“La Raggi non ha studiato”, persino Marino lo dice

Roma
Il sindaco di Roma Ignazio Marino durante la conferenza stampa con l'Ama per illustrare le operazioni riguardanti il risanamento di Ama e il decoro della città. Roma 18 giugno 2015. ANSA/ANGELO CARCONI

L’ex sindaco di Roma attacca la Raggi e rivendica i meriti della sua Giunta

“Virginia Raggi sedeva in Consiglio comunale e sa bene che con la mia Giunta siamo intervenuti con un progetto industriale per trattare i rifiuti organici a Roma.

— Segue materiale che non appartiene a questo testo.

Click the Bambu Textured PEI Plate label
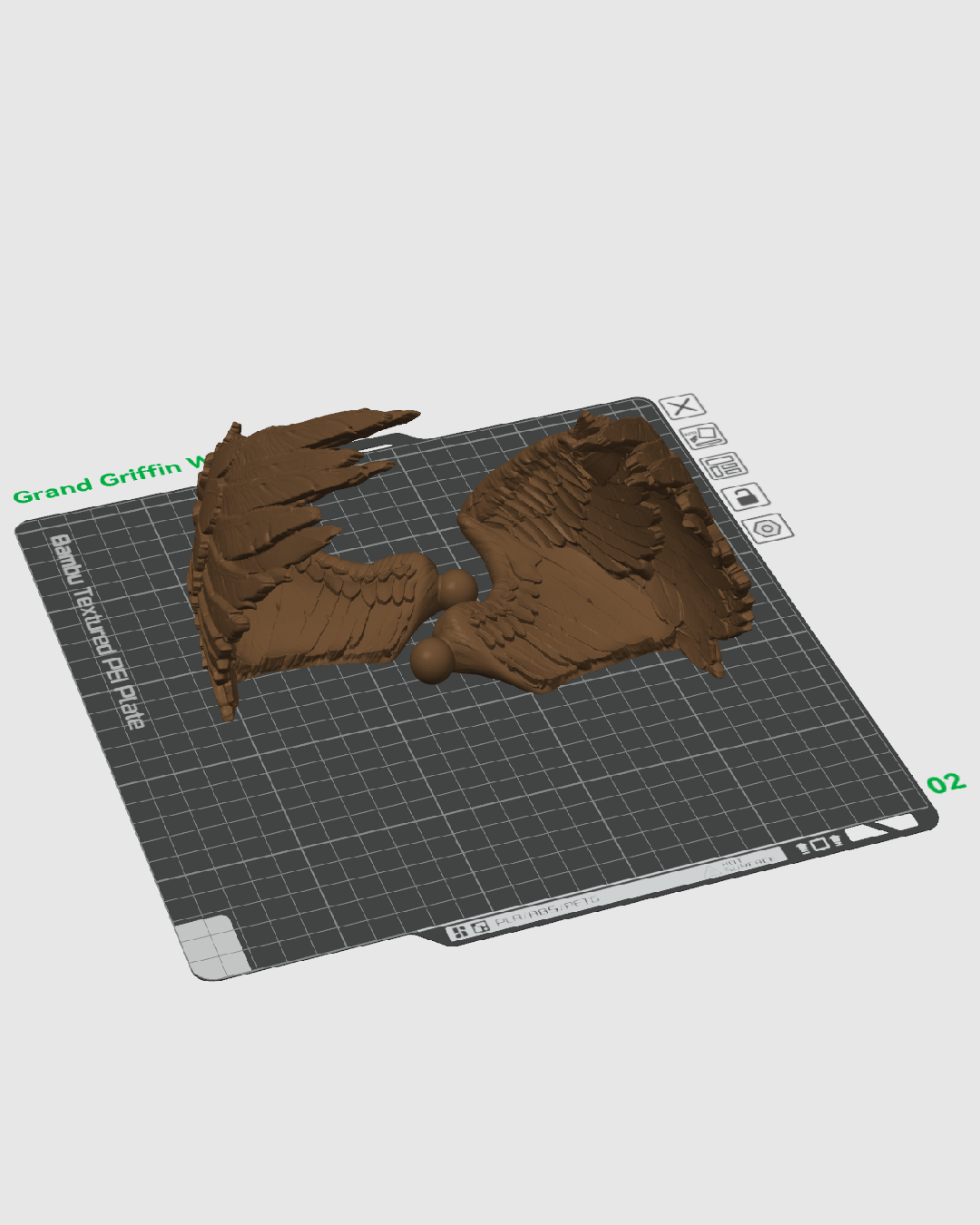pos(97,632)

Virginia Raggi probabilmente non ha studiato e non sa che questo progetto esiste ed è fermo da 2 anni perché manca l’autorizzazione del presidente Zingaretti”. Cosi’ Ignazio Marino, ex sindaco di Roma, ad Agorà Estate su Rai3, ricorda le proposte fatte dalla sua giunta in merito allo smaltimento dei rifiuti e si toglie qualche sassolino dalle scarpe. E’ un botta e riposta a distanza: la Raggi aveva infatti detto che Marino avrebbe chiuso Malagrotta senza approntare un sistema congruo di smaltimento dei rifiuti.

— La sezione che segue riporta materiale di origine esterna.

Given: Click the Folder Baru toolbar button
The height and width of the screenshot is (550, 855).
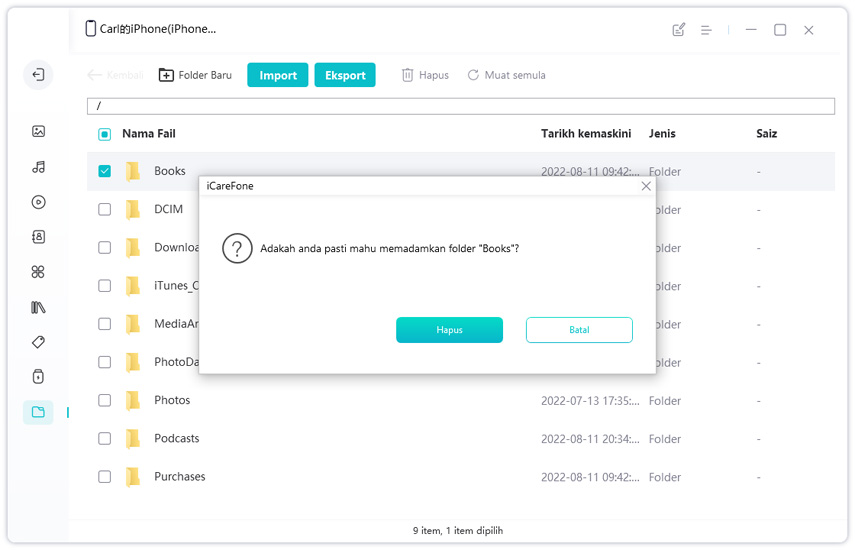Looking at the screenshot, I should click(x=195, y=75).
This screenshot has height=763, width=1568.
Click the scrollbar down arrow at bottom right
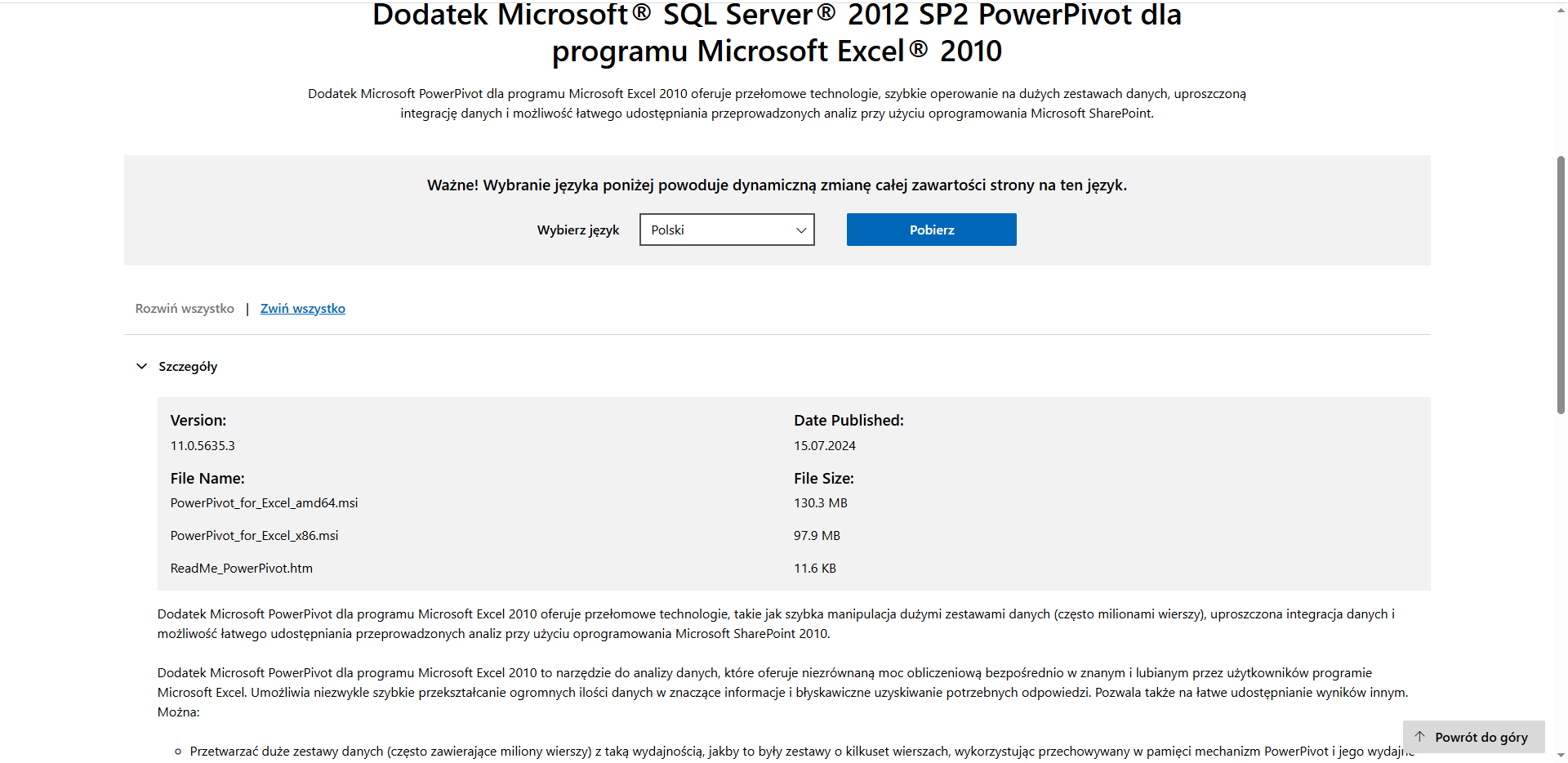pyautogui.click(x=1560, y=756)
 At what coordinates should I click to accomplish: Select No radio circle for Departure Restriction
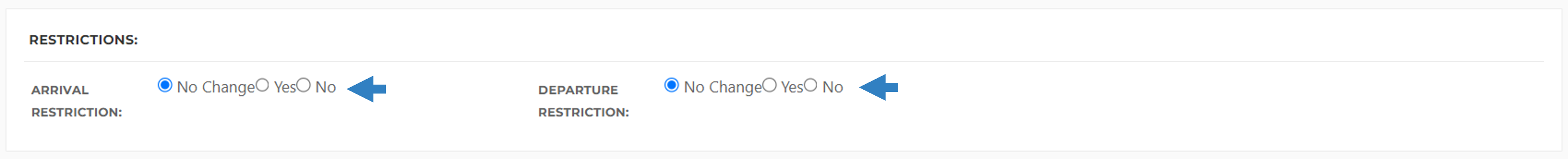coord(810,85)
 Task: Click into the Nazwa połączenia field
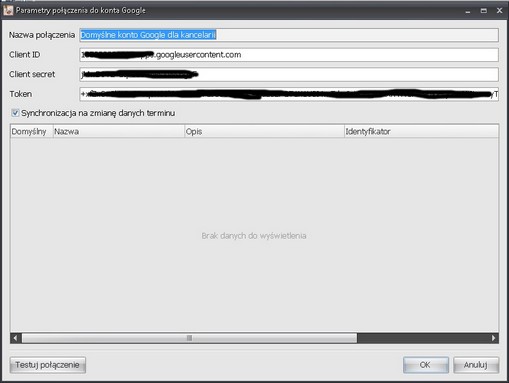point(289,35)
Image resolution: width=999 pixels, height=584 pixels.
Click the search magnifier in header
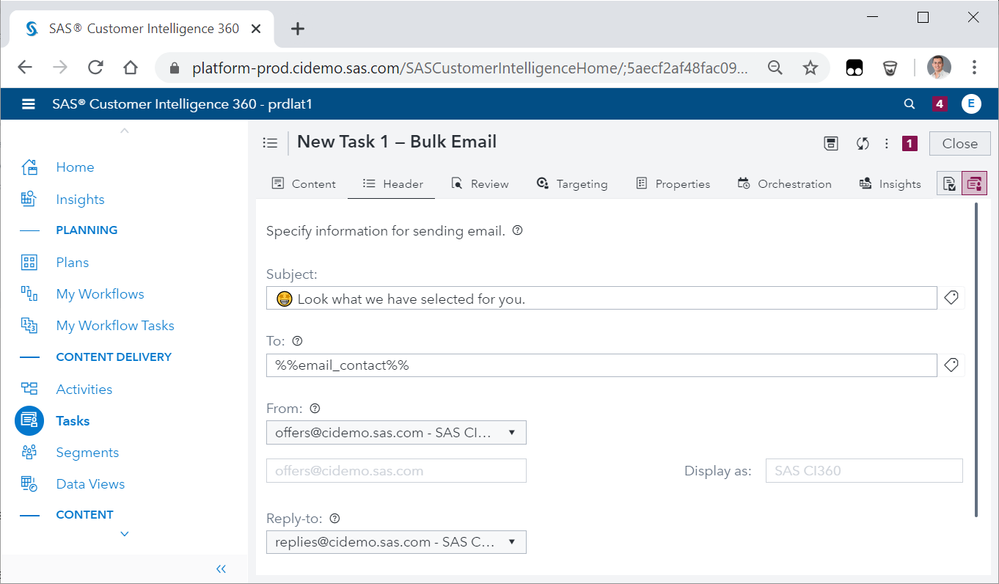909,104
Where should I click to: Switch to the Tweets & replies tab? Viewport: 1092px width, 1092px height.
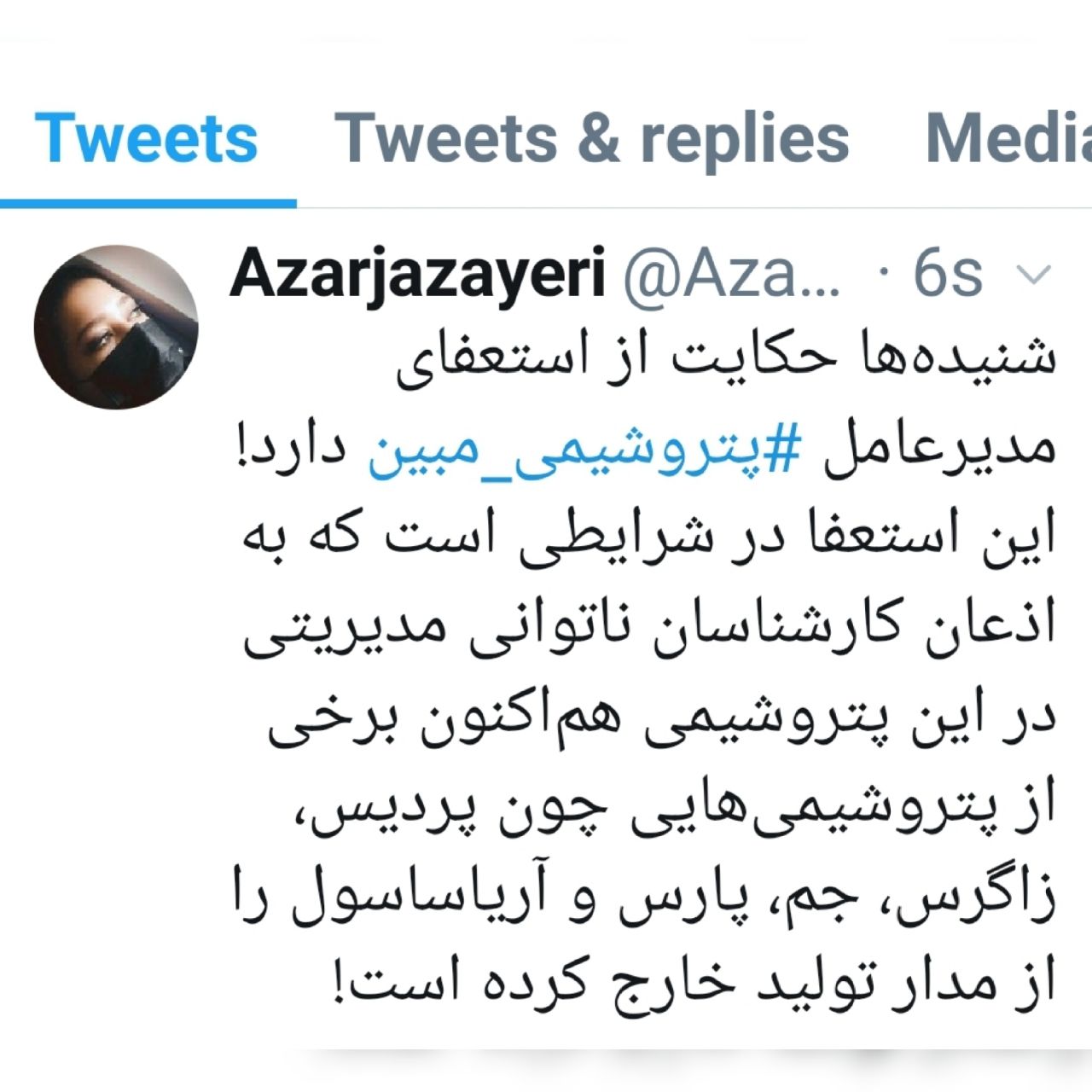[x=591, y=139]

Per quanto riguarda il nuovo assessore all’Ambiente, Paola Muraro, l’ex sindaco dice di non conoscerla e aggiunge “io nominai il presidente Fortini e il nuovo direttore generale Ama”.

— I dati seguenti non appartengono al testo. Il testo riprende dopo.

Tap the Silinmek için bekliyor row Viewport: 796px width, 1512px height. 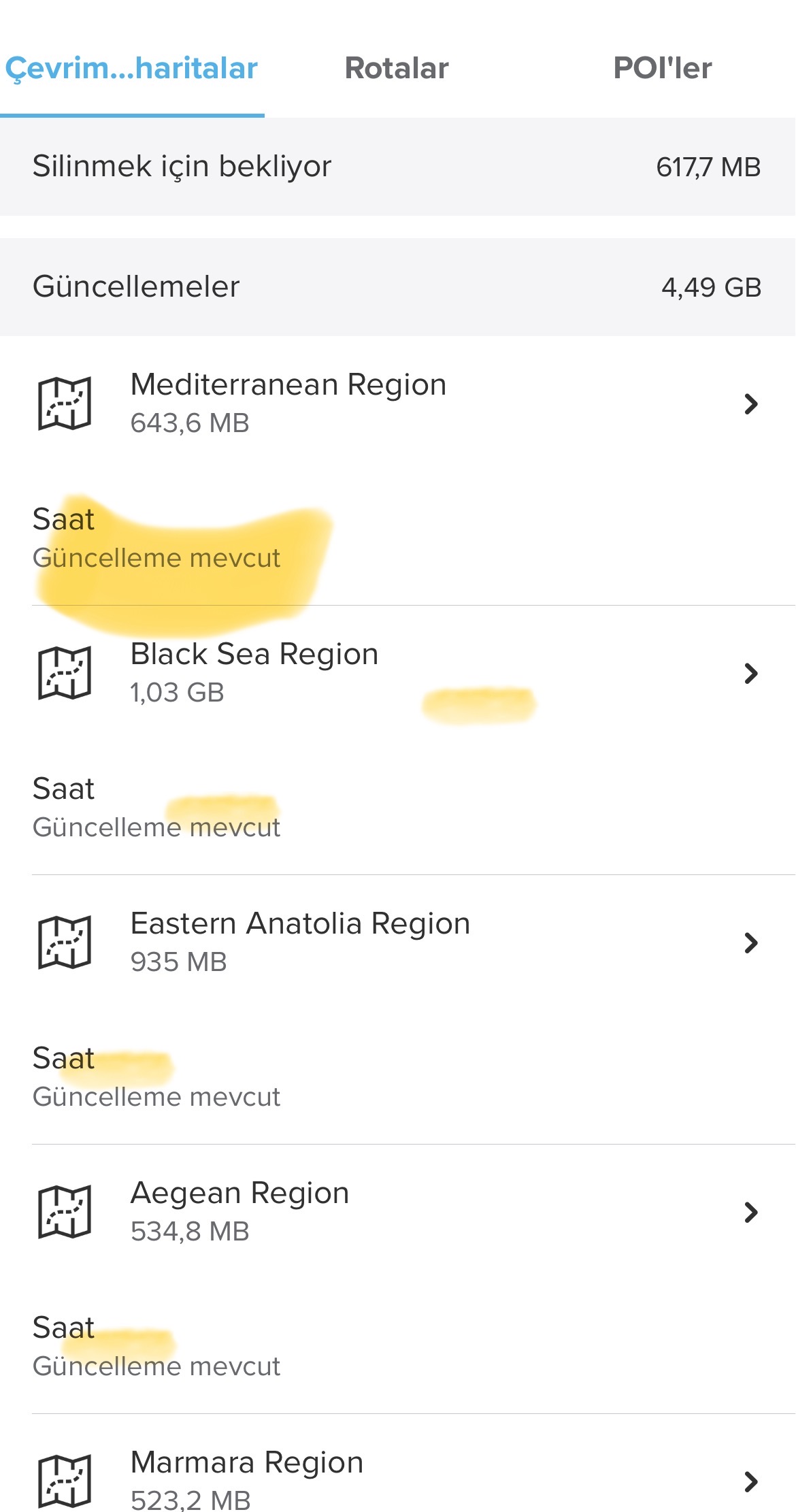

Sempre in tema di emergenza rifiuti, Marino ci tiene a rivendicare il merito sul fatto che fra qualche settimana, “grazie ai 41 milioni di risparmi dell’anno scorso”, a Roma ci saranno 21mila nuovi cassonetti. “E non è stata la fata turchina a portarli. Se arriveranno nuovi cassonetti è grazie ai risparmi che sono stati fatti con la mia amministrazione”, dice l’ex sindaco. Il quale dice inoltre di non aver ancora rinnovato la tessera del Pd, “siamo nel 2016, ho davanti a me ancora diversi mesi di riflessione per decidere se prendere la tessera Pd o meno”.